I see you have already created a patch for this, may I request you to please submit your patch as contribution so that it can be used? In order to submit contributions you must first sign the Oracle Contribution Agreement (OCA).
For additional information please check http://www.oracle.com/technetwork/community/oca-486395.html.
If you have any questions, please contact the MySQL community team.

Thanks,
Umesh
[13 Apr 2017 16:29] Paul Dubois
Posted by developer:
 
Noted in 5.7.19, 8.0.2 changelogs.

XA PREPARE, XA ROLLBACK, and XA COMMIT for a transaction from a
disconnected session did not take a global commit lock and modified
the binary log and InnoDB redo log even when FLUSH TABLES WITH READ
LOCK was in effect. This could lead to inconsistent backups when
backup tools assumed that the server was in a read-only state.
[26 Feb 2018 9:51] Wei Zhao
I'm opening the bug to add my previous patch as contribution. I didn't have OCA yet in April 2017 and forgot about this bug until now, hopefully I'm not too late.
[26 Feb 2018 9:55] Wei Zhao
this patch fixes the bug

(*) I confirm the code being submitted is offered under the terms of the OCA, and that I am authorized to contribute it.

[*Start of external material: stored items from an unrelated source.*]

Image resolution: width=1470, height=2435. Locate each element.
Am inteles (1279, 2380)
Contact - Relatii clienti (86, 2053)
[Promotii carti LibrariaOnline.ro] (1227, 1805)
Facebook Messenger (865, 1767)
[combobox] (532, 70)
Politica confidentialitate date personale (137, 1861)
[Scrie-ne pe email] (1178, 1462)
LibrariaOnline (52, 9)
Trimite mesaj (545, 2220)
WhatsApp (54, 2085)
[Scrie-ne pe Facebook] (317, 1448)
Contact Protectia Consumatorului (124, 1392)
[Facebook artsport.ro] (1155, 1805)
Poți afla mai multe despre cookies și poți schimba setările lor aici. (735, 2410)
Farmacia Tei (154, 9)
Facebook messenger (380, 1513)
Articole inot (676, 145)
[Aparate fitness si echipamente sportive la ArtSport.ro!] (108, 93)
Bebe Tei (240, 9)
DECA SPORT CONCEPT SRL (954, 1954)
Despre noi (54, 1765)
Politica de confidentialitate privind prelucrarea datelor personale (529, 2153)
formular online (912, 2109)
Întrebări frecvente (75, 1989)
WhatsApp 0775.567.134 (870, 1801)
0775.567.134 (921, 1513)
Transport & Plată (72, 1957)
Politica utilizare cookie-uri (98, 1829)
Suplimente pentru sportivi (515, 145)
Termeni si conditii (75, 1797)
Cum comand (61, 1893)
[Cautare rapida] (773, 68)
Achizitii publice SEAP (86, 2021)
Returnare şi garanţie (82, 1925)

Contribution: xa-prepare-commit-lock.2.diff (application/octet-stream, text), 2.63 KiB.

[26 Feb 2018 14:25] Ståle Deraas
Posted by developer:
 
Hi Wei Zhao, the bug is fixed in 5.7.19. But thanks again for the contribution...even if it came too late for us to use it.
[5 Mar 2018 14:59] Miguel Solorzano
Closing according prior comment from development is already fixed.